The biggest advantage in this way is that it takes our two online integration tests. For example, we have done integration tests in the past. The easiest thing to think of is to deploy all services and send them in an automated or manual manner. Requests, allowing requests to interact with the process or provide results, are very demanding on the stability of the service.
So after this way in the past, you will find that I can turn the original integration test into two independent offline unit tests. The concern on the left is whether the consumer can drive the contract, and the concern on the right is whether the contract can be verified by the provider.
This is the framework we use the most is called Pact. Why we chose this is because it is better to support multiple languages. At the same time, there is a very important point. We can collect all the generated contracts because the contract describes the request and The response process can be redrawn, and the call graph is easily implemented.
4.3 Deployment Practice
The third is deployment. When my continuous integration builds the package and stores the package somewhere, I only need to care about my deployment pipeline, where to get the package, and deploy it to a class production and production environment.
The core challenge is to deploy the pipeline, and make a small suggestion. For the deployment pipeline, there are many tools, but the core is that we need to know very clearly how our packages are managed and the package is versioned. 2. The naming method of packages, for example, when doing services in the past, the naming method of each service is very clear.
Second, as far as deployment is concerned, we have to do our utmost, especially colleagues who are engaged in operation and maintenance. Only three parameters are required in a command: first my service name, second my version number, and third is my development Environment, which is the core issue to be considered in the process of deployment evolution, of course for
What tools and methods to use after deploy are negotiable within the team, and there are many open source tools.
4.4 Operation and Maintenance Practice
Finally, there is
operation and maintenance, which includes three points, monitoring, alarming and log aggregation.
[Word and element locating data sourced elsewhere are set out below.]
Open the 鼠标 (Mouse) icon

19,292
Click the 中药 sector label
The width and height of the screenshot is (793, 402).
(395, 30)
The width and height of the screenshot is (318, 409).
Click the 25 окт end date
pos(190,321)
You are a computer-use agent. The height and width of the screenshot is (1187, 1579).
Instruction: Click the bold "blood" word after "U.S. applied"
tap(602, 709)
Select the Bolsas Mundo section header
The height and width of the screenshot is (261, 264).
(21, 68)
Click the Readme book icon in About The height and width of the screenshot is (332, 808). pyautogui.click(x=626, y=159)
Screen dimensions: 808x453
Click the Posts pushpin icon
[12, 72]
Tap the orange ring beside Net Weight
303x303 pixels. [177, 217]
I only mention a few key points of the core. System monitoring is concerned with CPU memory and disk; application monitoring is concerned with the application itself, which may have response time and health checks.
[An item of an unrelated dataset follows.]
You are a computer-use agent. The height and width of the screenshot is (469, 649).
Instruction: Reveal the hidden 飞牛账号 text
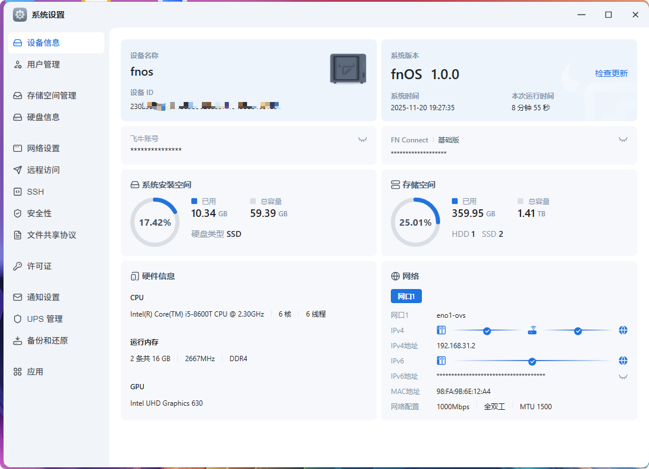363,140

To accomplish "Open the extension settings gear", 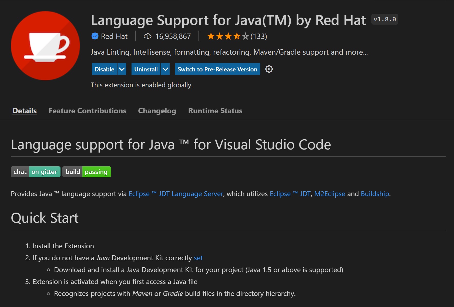I will click(x=269, y=69).
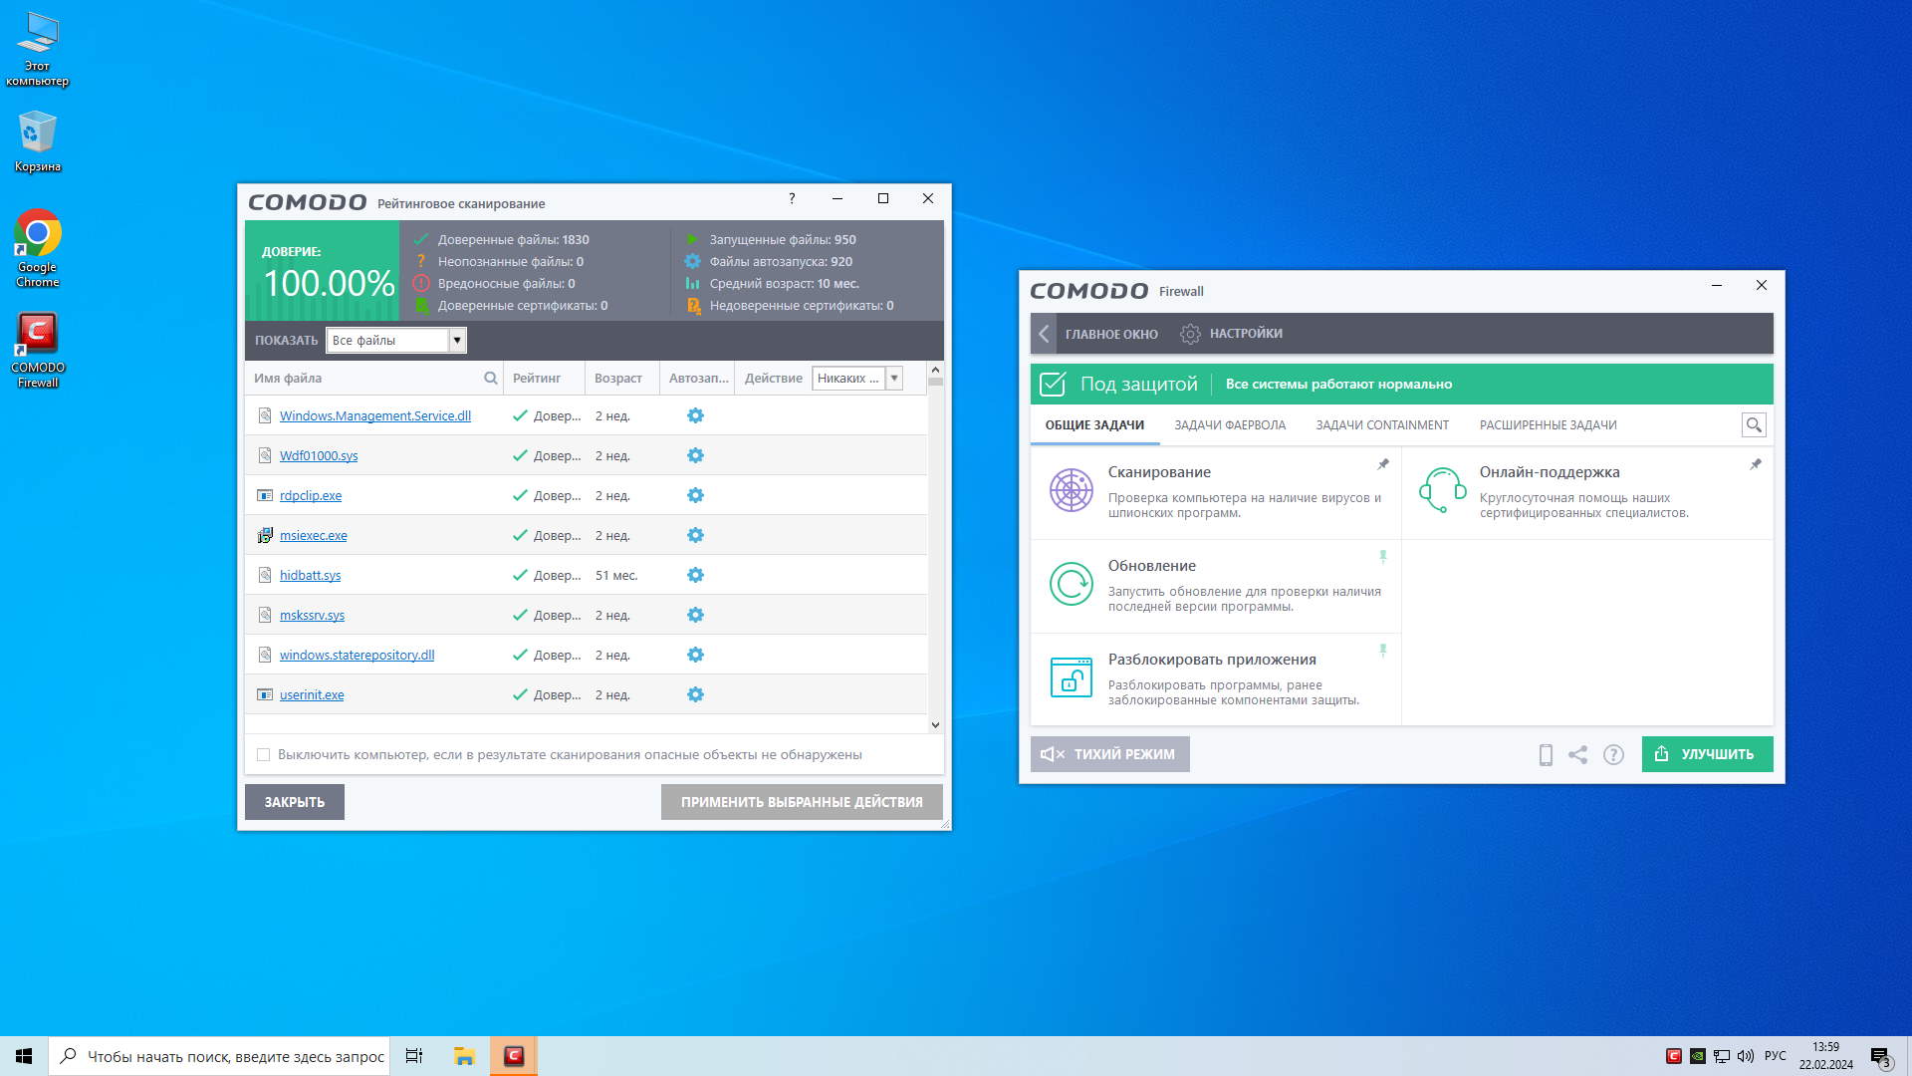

The third part is the extended part. Do we have to consider constructing the business scenario of the application itself, for example, through some collection methods, to monitor whether the business is running normally during the operation process, not just to check the availability. There must be a clear notification method in the alarm, and there must be an alarm escalation strategy.
oneCall engineer, Backup engineer and service owener.
The first step is to evaluate the impact;
The second is to send emails within the group, let an experienced engineer help you to evaluate first;
The third is Mitigate, you need to spend the fastest time to cover this service;
This process is a common process for online services to do O&M.
Log aggregation. For service, 50, 100, 200, how to get your logs for this service, you need an independent log aggregation mechanism that can help us collect many service call chains, analyze and alert the logs, commonly used With ELK, log output and collection can be easily supported. These three points are what I think may be ignored by everyone in the operation and maintenance monitoring.